While it is the duty of the court and the clear policy of the bankruptcy act to require trustees “to close up the estate as expeditiously as is compatible with the best interests of the parties in interest” (section 47, subd. a), it is equally the duty of the court to reopen the .estate whenever it satisfactorily appears that there are assets of the bankrupt which have not been administered. When such a showing is made to the court as justifies an order for reopening the estate, such order should be made by the court as a first step towards the further administration of the bankrupt’s estate. After such order is made, section 44 of the act contains, provisions for further proceedings. This section provides that “the creditors of a bankrupt estate shall at their first meeting after the adjudication, or after the vacancy has occurred in the office of the *431trustee, or after the estate has been reopened, * * * appoint one trustee or three trustees of such estate. If the creditors do not appoint a trustee as herein provided the court shall do so.” This section, in our opinion, confers upon the creditors of the estate the same authority and power with respect to the appointment of a trustee, after an estate once closed has been, by order of court, reopened, as is conferred upon them at the first meeting held after the adjudication. It confers upon the creditors, as the parties chiefly interested, the right in either case to select their own trustee. When they fail to do so, either at the first meeting, or afterwards, in case of a reopening of the estate, and not till then, power is conferred upon the court to make such appointment.

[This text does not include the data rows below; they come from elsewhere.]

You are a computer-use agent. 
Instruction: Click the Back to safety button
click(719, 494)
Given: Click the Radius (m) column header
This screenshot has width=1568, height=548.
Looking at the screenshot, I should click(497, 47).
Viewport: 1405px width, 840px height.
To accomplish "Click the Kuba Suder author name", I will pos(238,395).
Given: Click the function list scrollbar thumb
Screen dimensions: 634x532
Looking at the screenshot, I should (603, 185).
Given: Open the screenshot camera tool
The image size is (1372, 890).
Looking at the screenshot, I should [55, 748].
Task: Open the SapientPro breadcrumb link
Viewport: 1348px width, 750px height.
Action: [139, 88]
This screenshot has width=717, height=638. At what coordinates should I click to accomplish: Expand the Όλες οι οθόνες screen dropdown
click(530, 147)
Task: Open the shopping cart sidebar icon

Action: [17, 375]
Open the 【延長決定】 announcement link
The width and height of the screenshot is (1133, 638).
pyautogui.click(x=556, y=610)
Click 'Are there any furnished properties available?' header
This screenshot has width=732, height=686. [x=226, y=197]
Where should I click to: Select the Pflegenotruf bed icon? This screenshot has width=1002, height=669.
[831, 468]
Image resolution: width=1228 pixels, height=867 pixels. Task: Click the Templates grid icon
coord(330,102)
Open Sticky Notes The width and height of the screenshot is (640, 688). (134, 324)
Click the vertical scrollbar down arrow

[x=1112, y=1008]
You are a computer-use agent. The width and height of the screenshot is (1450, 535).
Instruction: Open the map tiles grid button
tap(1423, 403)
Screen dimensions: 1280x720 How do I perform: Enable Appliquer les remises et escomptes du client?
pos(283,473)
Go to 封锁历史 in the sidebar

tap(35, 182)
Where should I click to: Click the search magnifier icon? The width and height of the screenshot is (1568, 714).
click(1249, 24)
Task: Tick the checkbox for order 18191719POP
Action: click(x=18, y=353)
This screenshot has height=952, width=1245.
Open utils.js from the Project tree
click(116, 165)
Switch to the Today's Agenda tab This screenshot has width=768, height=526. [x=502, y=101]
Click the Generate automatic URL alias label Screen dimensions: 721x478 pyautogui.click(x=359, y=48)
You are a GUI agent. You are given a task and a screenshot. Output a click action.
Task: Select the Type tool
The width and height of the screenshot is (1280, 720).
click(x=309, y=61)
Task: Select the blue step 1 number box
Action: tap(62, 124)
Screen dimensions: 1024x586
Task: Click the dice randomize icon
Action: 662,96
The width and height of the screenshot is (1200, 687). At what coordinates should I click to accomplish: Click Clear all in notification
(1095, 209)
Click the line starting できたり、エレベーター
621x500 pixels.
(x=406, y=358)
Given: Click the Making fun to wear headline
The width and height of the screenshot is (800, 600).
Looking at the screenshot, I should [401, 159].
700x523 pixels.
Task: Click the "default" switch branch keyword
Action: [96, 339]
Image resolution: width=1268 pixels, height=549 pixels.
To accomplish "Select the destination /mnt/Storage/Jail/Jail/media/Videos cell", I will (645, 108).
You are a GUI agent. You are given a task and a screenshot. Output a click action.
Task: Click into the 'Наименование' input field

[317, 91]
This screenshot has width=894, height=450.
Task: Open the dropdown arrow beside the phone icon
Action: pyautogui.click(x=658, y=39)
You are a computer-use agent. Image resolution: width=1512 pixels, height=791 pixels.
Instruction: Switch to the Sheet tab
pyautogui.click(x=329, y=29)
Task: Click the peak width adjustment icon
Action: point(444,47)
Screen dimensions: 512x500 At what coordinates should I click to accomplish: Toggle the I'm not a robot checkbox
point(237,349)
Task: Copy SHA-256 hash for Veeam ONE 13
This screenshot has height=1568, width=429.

The prayer of the petition in this case is that the court malee an order appointing some suitable person trustee herein. As it nowhere appears that there had been any previous order of the court to reopen the estate of the bankrupt, or that the creditors had failed to elect a trustee, it is clear that the district court had no right or authority to grant the prayer of the petition to appoint a trustee. Such authority was vested in the creditors, and, until they failed to exercise it at a meeting duly called for that purpose, the court had no authority to do so. The motion, therefore, was properly denied by the district court.

But if the petition of Newton could be regarded as a motion to reopen the estate preparatory to a reference for further administration, it is, in our opinion, too indefinite and uncertain to move the court to open up the case. To sustain such a motion, the court must be reasonably satisfied; in other words, according to the provisions of the bankrupt act, it must be made to appear to the court that there are unadministered assets.

As already seen, the only information given to the court by the petition is an unverified statement made by petitioner’s attorneys that the petitioner is informed and believes that the wife of the bankrupt held “some money or property” in trust for the bankrupt. Whether it is money or property, and how much of either, — whether $1 or $5,000 in value, — the petitioner is not made even to venture a belief. This petition might be reinforced by supporting affidavits, but no such are found in the record.

We do not wish to be understood as holding that the petition to reopen an estate once closed must be of any formal or technical character. Such is not necessary, and in the practical administration of the bankruptcy act is not advisable, but such petition must be either in itself, or in connection with supporting affidavits, of such persuasive character as to reasonably satisfy the court of the requisite jurisdictional fact, namely, that there are some assets belonging to the bankrupt which have not been administered. We are of opinion that the petition in this case, if treated as a proceeding to reopen the estate, was vitally defective, in that it failed to state any substantial or definite facts from which the court could reasonably find that there were any assets to be administered. The conclusions reached in this case can work no injustice, as the petitioner has ample time within which to renew his effort to reopen *432the estate, provided he can make the requisite showing. If results that the action of the trial court in denying the petition for the appointment of a trustee was correct, and the same is approved and confirmed.